Uro-Oncology, Amrita Institute of Medical Sciences, Kochi, Kerala, India.
Indian J Urol. 2025 Jan-Mar;41(1):35-39. doi: 10.4103/iju.iju_112_24. Epub 2025 Jan 1.
Recently, the Prostate Imaging Reporting and Data System - 3 lesions (PI-RADS 3) have been sub classified into "3a" - lesions with a volume of <0.5 mL and "3b" - lesions exceeding 0.5 mL, whereas the prostate-specific antigen density (PSAD) is an established adjunct tool for predicting clinically significant prostate cancer (csPCa).
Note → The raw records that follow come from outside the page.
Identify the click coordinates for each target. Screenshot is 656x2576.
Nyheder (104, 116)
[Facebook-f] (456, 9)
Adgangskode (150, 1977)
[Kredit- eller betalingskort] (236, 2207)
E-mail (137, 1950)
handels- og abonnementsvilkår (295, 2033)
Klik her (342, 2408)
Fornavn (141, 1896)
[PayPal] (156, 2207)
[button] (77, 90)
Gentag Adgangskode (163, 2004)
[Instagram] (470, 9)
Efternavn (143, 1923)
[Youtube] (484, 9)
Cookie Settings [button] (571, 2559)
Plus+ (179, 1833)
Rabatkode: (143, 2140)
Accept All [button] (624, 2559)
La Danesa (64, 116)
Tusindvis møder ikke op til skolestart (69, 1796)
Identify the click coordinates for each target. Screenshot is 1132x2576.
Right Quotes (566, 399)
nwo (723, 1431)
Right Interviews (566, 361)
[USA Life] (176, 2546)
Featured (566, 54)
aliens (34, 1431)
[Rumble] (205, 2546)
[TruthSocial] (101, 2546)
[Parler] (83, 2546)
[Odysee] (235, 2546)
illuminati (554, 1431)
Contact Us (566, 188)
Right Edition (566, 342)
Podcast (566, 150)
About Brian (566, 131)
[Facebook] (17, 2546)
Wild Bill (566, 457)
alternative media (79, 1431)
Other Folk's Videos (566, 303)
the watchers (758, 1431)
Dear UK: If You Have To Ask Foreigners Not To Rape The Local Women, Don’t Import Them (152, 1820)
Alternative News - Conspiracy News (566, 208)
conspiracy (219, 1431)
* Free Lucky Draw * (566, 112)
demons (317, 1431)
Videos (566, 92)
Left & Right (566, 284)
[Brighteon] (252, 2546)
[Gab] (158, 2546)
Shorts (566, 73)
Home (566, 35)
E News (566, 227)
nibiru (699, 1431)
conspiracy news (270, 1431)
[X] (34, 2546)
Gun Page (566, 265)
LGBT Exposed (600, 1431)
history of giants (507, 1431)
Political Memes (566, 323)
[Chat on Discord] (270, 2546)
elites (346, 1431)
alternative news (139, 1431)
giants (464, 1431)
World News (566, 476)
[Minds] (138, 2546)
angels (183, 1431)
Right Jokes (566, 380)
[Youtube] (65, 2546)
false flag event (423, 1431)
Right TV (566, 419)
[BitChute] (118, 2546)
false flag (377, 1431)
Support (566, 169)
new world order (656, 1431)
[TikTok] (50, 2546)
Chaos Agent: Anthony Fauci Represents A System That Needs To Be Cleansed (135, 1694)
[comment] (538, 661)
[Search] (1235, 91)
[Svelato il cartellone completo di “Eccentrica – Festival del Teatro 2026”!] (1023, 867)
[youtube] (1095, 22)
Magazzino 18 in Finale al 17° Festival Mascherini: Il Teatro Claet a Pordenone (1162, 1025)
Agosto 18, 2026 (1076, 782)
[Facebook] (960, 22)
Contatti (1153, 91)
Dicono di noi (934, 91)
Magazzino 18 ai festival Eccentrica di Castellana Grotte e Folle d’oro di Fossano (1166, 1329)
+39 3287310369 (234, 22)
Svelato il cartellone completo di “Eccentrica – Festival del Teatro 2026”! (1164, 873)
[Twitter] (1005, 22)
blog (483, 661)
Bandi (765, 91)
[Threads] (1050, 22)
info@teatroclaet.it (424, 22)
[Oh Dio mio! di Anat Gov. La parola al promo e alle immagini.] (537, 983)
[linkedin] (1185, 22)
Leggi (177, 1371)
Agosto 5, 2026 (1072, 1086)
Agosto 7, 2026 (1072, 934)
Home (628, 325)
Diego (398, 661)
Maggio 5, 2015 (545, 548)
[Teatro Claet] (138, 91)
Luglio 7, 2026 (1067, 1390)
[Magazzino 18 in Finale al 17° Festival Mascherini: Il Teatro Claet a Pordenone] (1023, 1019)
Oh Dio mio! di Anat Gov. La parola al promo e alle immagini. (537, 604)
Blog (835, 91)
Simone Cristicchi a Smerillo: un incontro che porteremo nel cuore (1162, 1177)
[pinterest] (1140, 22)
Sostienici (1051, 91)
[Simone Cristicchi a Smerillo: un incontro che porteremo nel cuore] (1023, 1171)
The objective of this study was to evaluate the association between the volume of PI-RADS 3 lesions and PSAD in diagnosing csPCa and to assess the sensitivity, specificity, negative predictive value (NPV), and positive predictive value (PPV) when PSAD is combined with the lesion volume.
This retrospective single-center study reviewed the data of transperineal prostate biopsies performed under transrectal ultrasound guidance from January 2018 to December 2023. csPCa was defined as a Gleason score ≥3 + 4. Patients were divided into two groups based on the PIRADS-3 subclassification and PSAD.
Out of the 108 PIRADS-3 lesions, 17 patients had csPCa. All the patients with PIRADS-3a ( = 37) had clinically insignificant tumors or benign conditions. Receiver operating characteristic curve analysis for predicting csPCa showed that the (Area under the curve) AUC values of PSAD, prostate volume, and prostate-specific antigen were 0.899, 0.746, and 0.381, respectively. 16 csPCa patients in PIRADS-3b category had PSAD ≥0.29 ng/ml, whereas 1 patient had PSAD <0.29 ng/ml. Sensitivity, specificity, PPV, and NPV of PIRADS-3b lesions were 100%, 40.66%, 23.94%, and 100%, respectively, and it became 94.12%, 74.07%, 53.33%, and 97.56%, respectively, when PSAD was added to PIRADS-3b lesions.
The combination of lesion volume of the PI-RADS 3 lesion and PSAD improved the PPV and specificity of detecting csPCa.
最近,前列腺影像报告和数据系统-3病变(PI-RADS 3)已被细分为“3a”(体积<0.5 mL的病变)和“3b”(体积超过0.5 mL的病变),而前列腺特异性抗原密度(PSAD)是预测临床显著前列腺癌(csPCa)的一种既定辅助工具。本研究的目的是评估PI-RADS 3病变体积与PSAD在诊断csPCa中的相关性,并评估PSAD与病变体积联合使用时的敏感性、特异性、阴性预测值(NPV)和阳性预测值(PPV)。
这项回顾性单中心研究回顾了2018年1月至2023年12月在经直肠超声引导下进行的经会阴前列腺活检数据。csPCa被定义为Gleason评分≥3 + 4。根据PIRADS-3分类和PSAD将患者分为两组。
在108个PIRADS-3病变中,17例患者患有csPCa。所有PIRADS-3a病变(n = 37)的患者均患有临床意义不显著的肿瘤或良性疾病。预测csPCa的受试者工作特征曲线分析表明,PSAD、前列腺体积和前列腺特异性抗原的曲线下面积(AUC)值分别为0.899、0.746和0.381。PIRADS-3b类别中的16例csPCa患者的PSAD≥0.29 ng/ml,而1例患者的PSAD<0.29 ng/ml。PIRADS-3b病变的敏感性、特异性、PPV和NPV分别为100%、40.66%、23.94%和100%,当将PSAD添加到PIRADS-3b病变中时,分别变为94.12%、74.07%、53.33%和97.56%。
PI-RADS 3病变的病变体积与PSAD的联合使用提高了检测csPCa的PPV和特异性。